══ RECORDS SUPPLIED ══

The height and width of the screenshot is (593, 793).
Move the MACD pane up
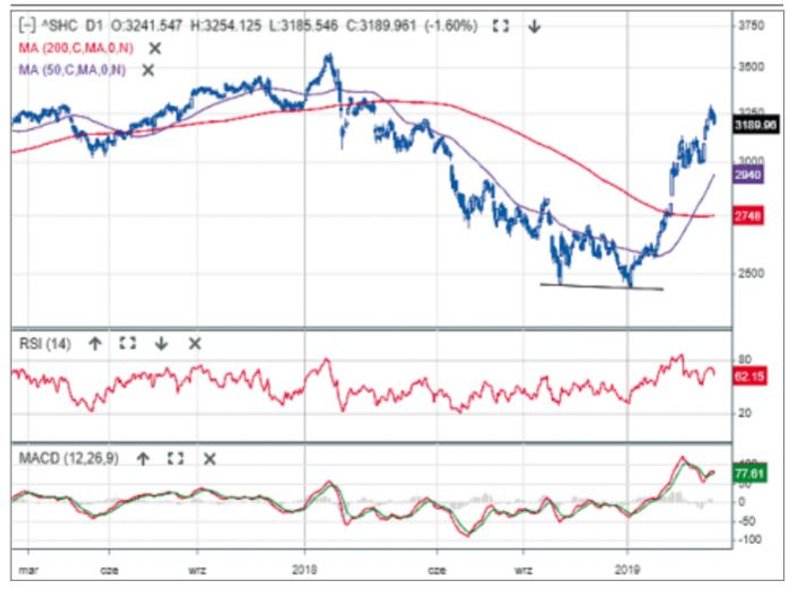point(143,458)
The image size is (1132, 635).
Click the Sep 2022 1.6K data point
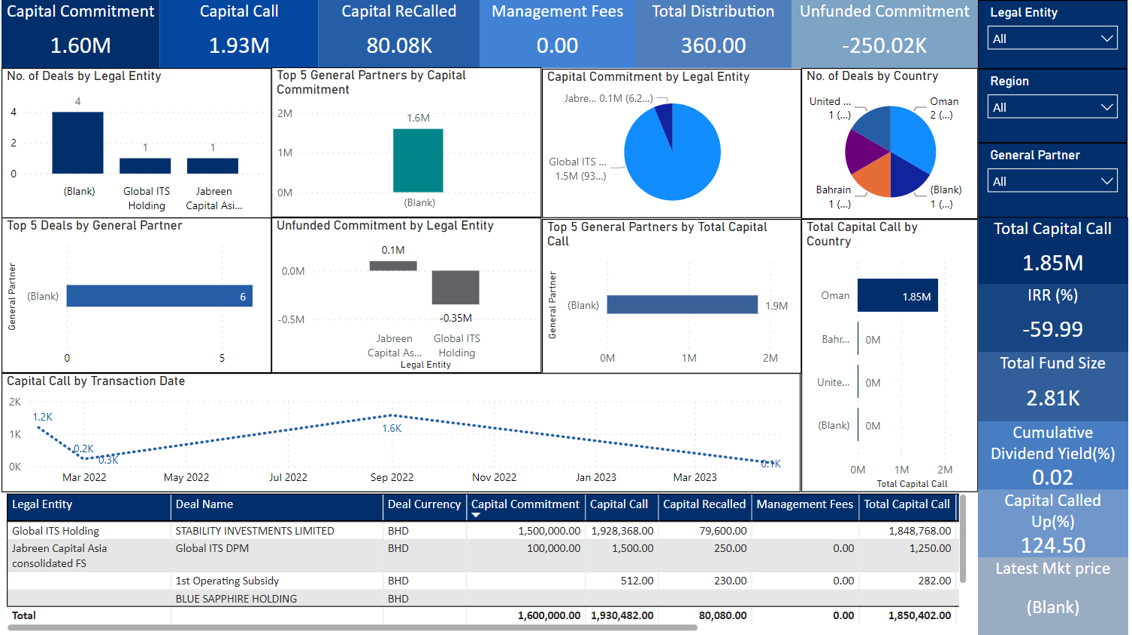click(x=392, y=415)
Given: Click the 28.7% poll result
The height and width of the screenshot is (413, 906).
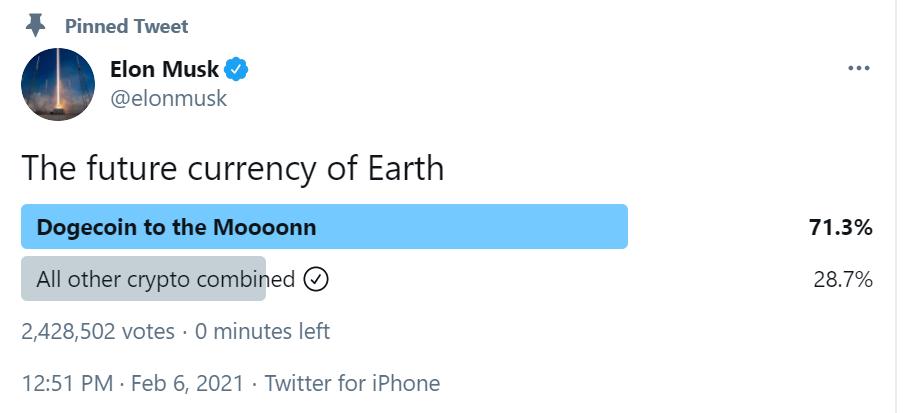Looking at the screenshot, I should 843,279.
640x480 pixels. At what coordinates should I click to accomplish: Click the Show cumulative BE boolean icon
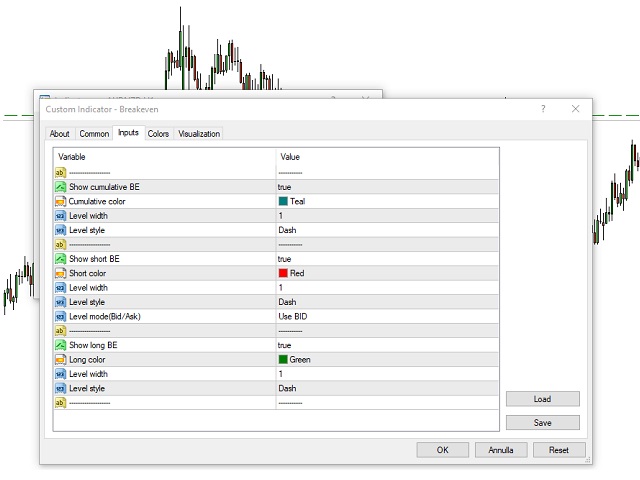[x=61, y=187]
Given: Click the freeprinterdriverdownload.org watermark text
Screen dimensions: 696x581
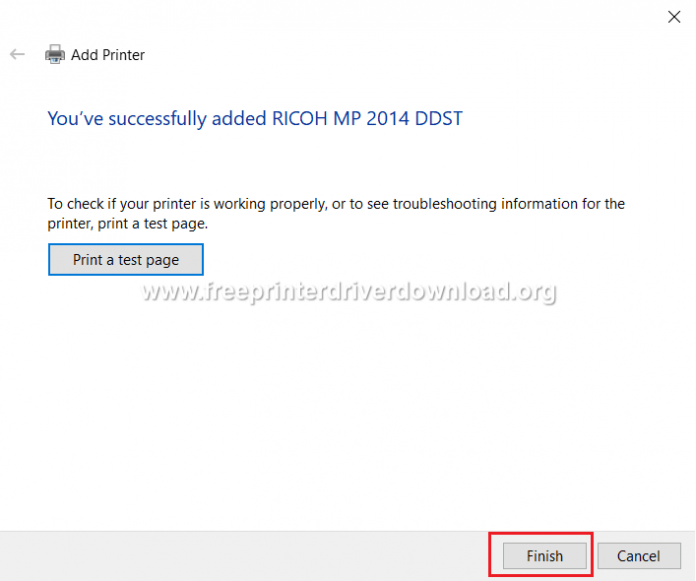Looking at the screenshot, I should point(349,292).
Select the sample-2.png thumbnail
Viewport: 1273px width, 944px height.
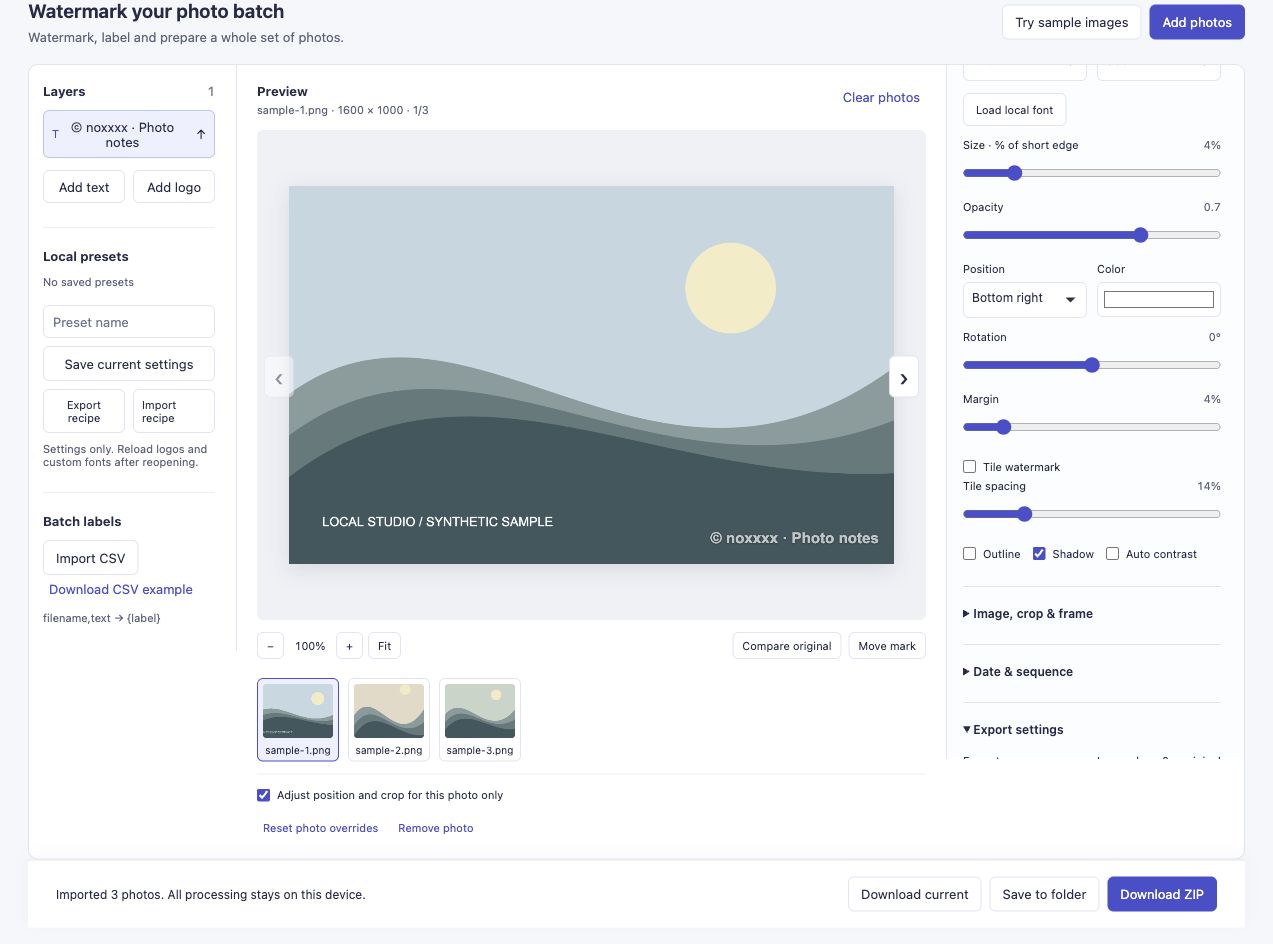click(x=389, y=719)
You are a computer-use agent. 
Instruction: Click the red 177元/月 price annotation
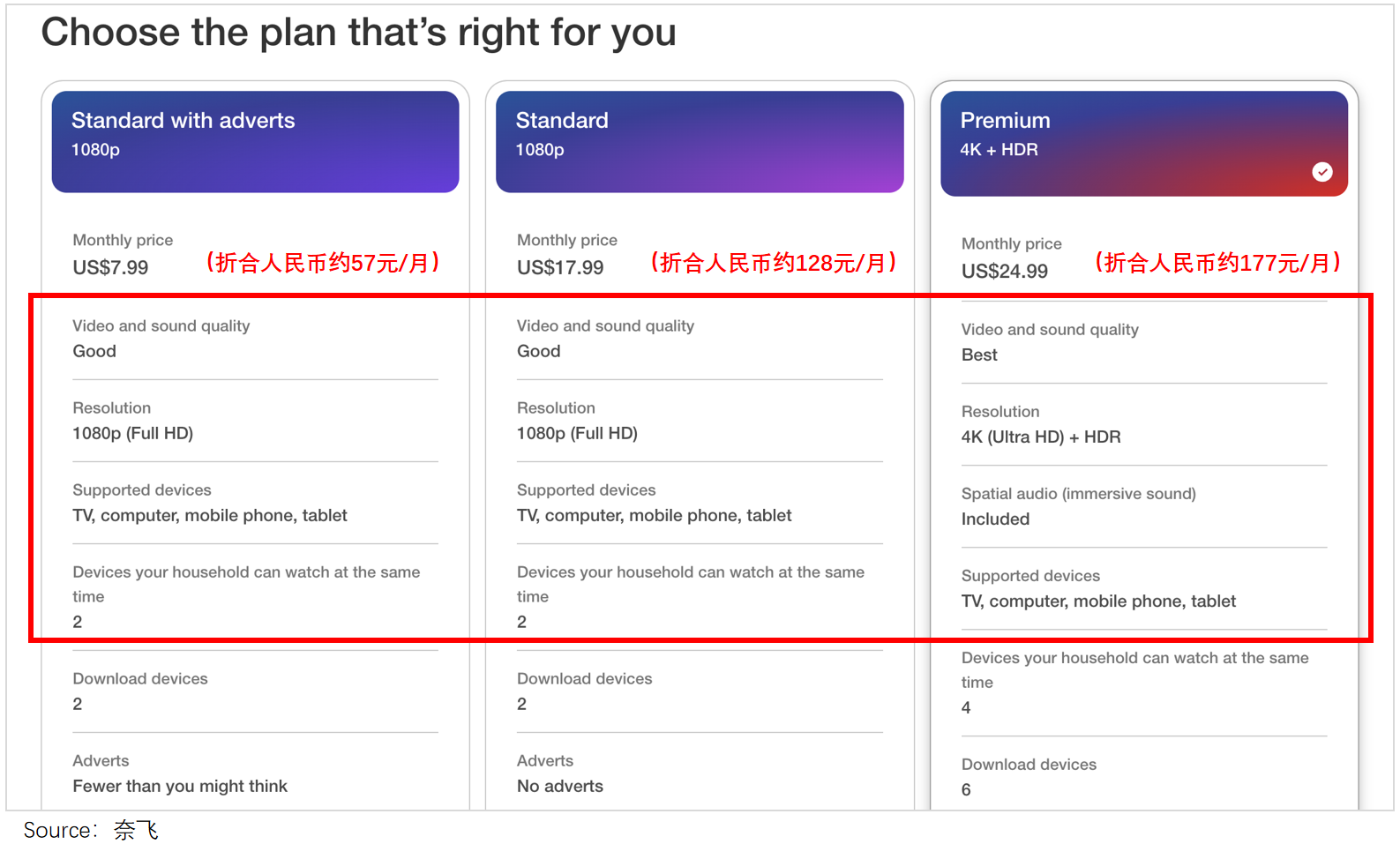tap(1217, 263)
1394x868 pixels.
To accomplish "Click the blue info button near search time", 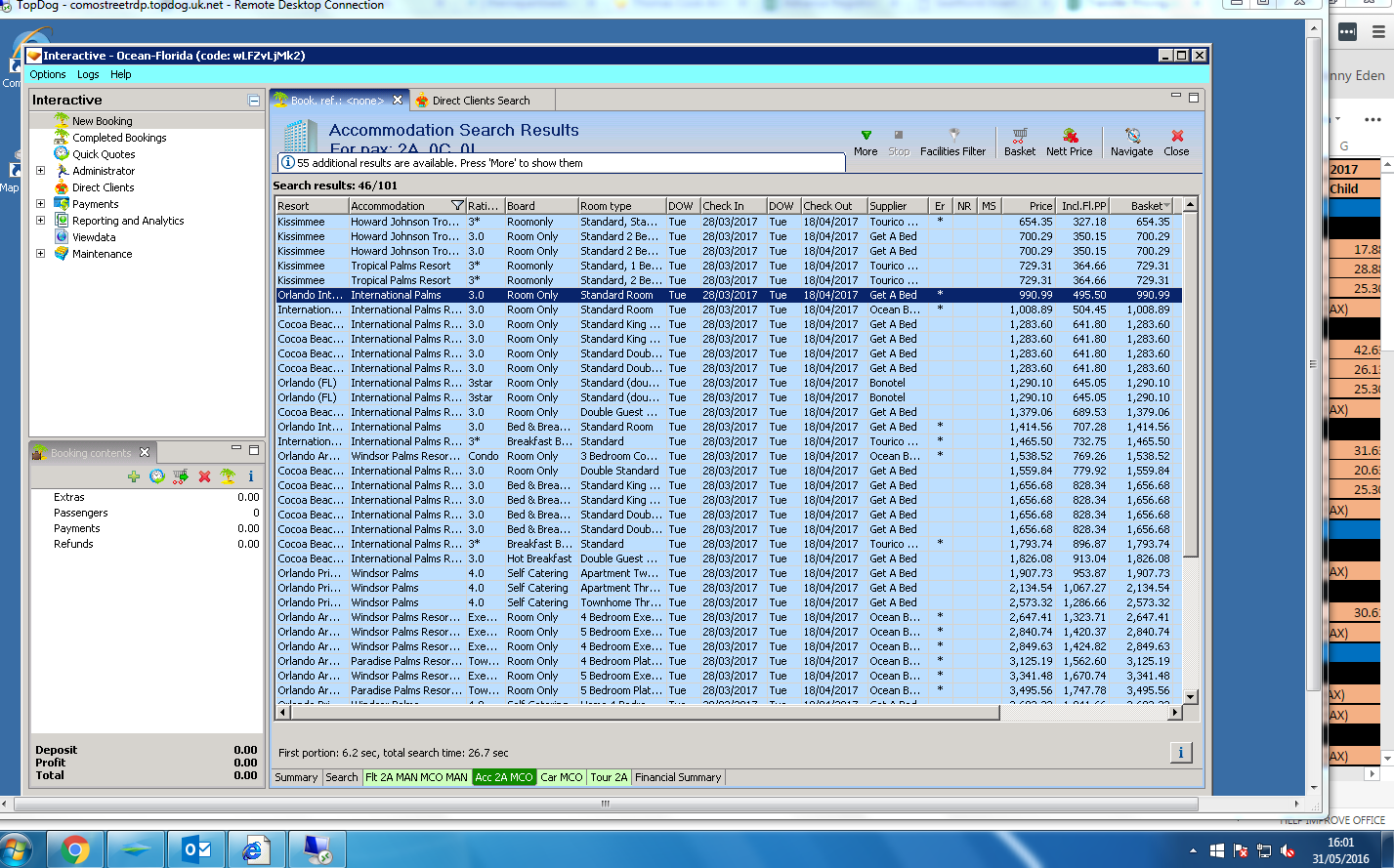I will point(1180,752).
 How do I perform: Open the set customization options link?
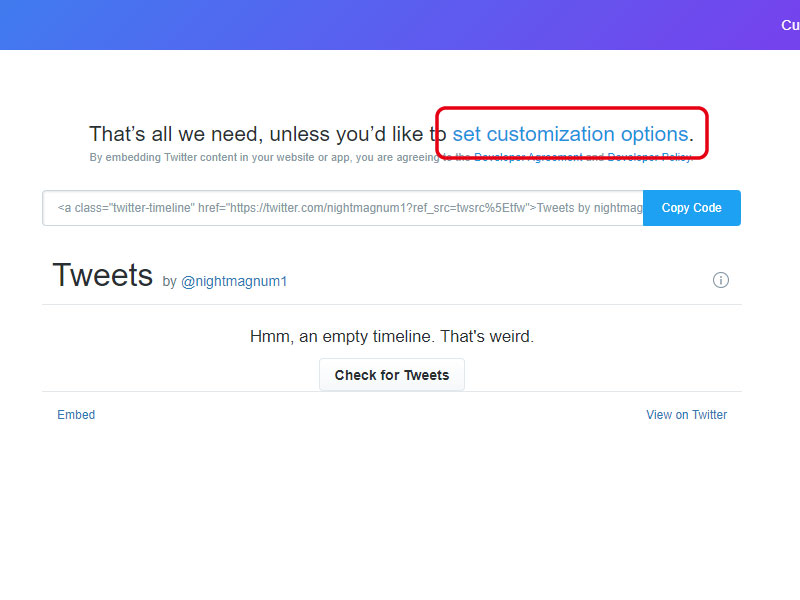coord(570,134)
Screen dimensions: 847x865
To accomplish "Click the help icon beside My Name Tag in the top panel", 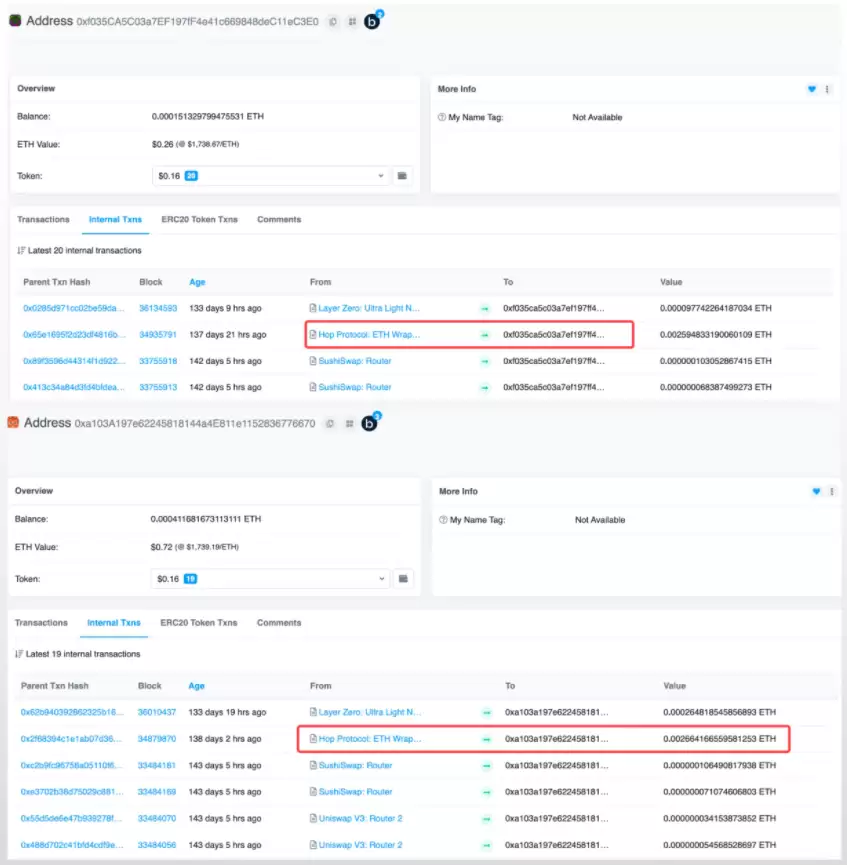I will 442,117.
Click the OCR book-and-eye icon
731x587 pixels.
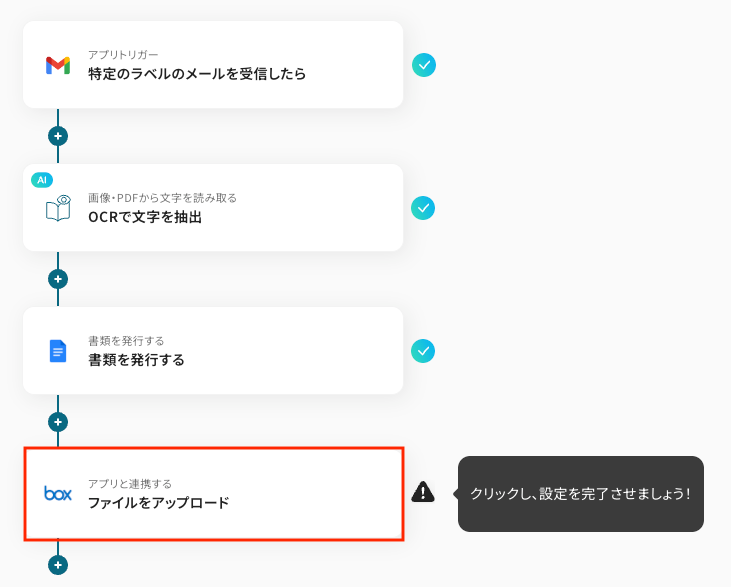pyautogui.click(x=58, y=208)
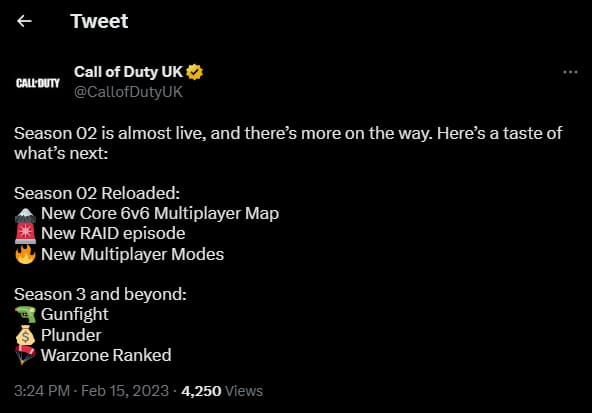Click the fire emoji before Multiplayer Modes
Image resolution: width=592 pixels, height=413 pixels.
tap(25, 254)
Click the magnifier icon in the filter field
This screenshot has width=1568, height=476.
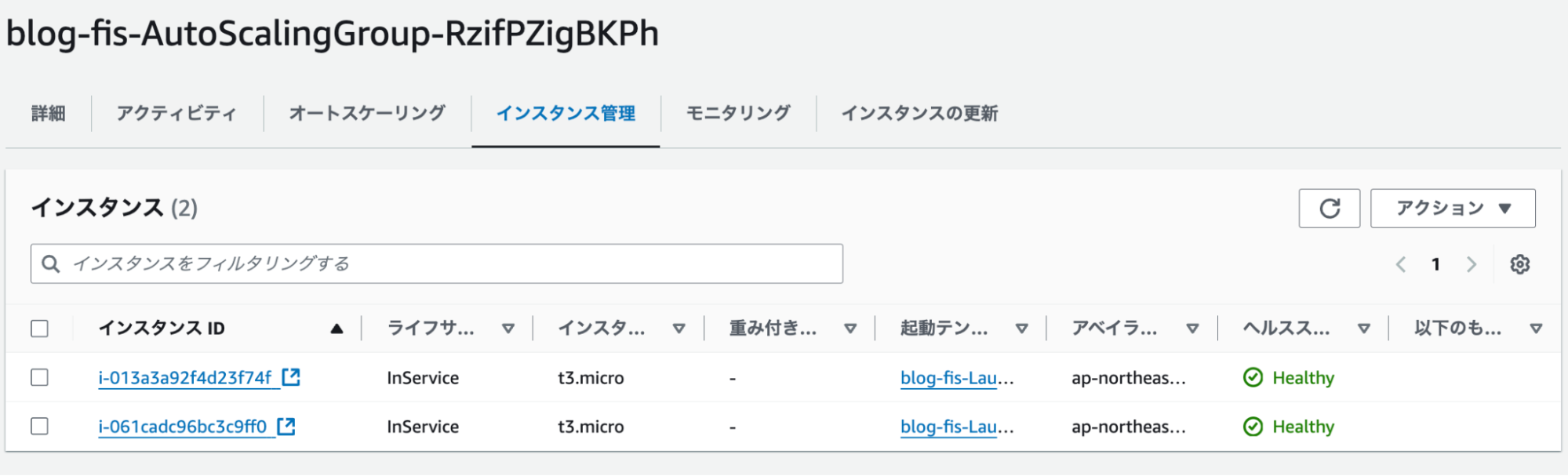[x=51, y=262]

═══

= WHAT THE TASK ASKS =
Find the lines in the entries above where "Given" occurs, and copy each of them.

= ANSWER BELOW =
Given: Click the 28.7% poll result
Given: Click the freeprinterdriverdownload.org watermark text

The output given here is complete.